Parce ce qu’elle me parait emblématique de toute notre organisation sociale qui est devenue totalitaire. Il y a presque un interdit qui pèse sur la naissance de bébés dont on aurait décelé le handicap. La France détient le record du monde de l’eugénisme anténatal. L’amniocentèse est utilisée dans des proportions effrayantes malgré ses conséquences dramatiques, non seulement sur les bébés dont elle décèle un handicap, mais aussi sur tous les nouveau-nés dont elle aura validé la « conformité ». Car notre système de surveillance des grossesses est intrinsèquement anxiogène : il incite la plupart des parents à n’aimer leurs enfants que « sous condition ». Les conséquences de cette dérive sur notre culture sont considérables ; et il ne faut s’étonner du stress et de la violence qui envahissent les générations nouvelles. Sans compter que, de façon complètement contradictoire (si ce n’est à cause de la toute puissance prométhéenne qui s’est emparée de notre société), les méthodes les plus artificielles de procréation conduisent à la naissance d’un plus grand nombre d’enfants handicapés qu’autrefois. .

n Avec un pareil tableau, auquel il faudrait ajouter les révélations que vous faites sur l’affaire Humbert, avec une relecture très originale de ce drame, n’y a-t-il pas de quoi baisser les bras ?

Certainement pas.
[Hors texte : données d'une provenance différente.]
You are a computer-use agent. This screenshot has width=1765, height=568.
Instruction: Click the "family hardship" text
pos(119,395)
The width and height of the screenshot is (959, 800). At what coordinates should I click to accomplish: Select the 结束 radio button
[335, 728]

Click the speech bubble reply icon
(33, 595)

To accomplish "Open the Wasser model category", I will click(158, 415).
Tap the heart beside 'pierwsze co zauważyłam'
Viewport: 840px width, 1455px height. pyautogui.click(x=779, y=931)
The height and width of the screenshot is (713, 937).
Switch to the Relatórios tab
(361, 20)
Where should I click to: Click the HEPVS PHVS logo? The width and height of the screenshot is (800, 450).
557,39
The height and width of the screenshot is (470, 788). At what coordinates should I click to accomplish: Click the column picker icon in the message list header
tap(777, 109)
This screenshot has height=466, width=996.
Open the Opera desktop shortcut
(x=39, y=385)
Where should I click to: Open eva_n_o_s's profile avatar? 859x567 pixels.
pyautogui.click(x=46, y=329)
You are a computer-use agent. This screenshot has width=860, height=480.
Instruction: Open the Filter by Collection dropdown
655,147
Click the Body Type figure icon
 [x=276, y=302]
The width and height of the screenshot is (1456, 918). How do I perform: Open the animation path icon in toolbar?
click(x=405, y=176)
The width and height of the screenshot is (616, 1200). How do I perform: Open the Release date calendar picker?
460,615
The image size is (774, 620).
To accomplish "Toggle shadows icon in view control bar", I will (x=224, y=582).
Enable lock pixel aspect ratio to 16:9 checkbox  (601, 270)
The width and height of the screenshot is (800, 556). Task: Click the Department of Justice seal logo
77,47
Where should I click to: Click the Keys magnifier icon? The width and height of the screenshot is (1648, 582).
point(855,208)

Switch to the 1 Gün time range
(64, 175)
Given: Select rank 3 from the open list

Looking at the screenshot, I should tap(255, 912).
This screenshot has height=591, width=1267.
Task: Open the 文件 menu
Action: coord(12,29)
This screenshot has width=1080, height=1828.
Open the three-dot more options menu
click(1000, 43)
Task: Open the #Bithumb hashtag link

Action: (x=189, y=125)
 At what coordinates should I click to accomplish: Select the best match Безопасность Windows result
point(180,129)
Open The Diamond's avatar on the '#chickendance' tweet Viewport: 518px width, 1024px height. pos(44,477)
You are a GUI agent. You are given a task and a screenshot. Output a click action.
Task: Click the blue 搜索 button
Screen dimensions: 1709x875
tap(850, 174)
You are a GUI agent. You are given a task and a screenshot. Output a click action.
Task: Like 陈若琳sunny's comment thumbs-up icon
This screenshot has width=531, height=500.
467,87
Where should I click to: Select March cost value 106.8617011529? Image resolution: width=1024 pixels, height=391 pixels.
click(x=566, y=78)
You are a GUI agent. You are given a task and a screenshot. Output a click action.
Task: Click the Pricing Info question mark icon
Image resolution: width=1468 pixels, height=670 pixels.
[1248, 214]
Bien sûr, nos actions d’interpellation des décideurs sur ces sujets sont difficiles. Beaucoup sont tétanisés. Et même des élus chrétiens nous ont fermé la porte. Mais rien ne peut durablement étouffer le cri des pauvres. Ce sont les femmes qui ont été victimes de l’avortement qui seront, le moment venu, les plus belles ambassadrices de la vie. A l’Alliance pour les Droits de la Vie, nous travaillons de plus en plus avec des personnes ainsi concernées. Et ce qui me frappe souvent, c’est leur joie et leur détermination. La blessure ouverte en elles demeure, mais elle a fait naître une soif, soif de vérité et de consolation. C’est le fruit de ce que Jean-Paul II nomme  » le mystère paradoxal de la justice miséricordieuse de Dieu « . L’urgence est à la consolation.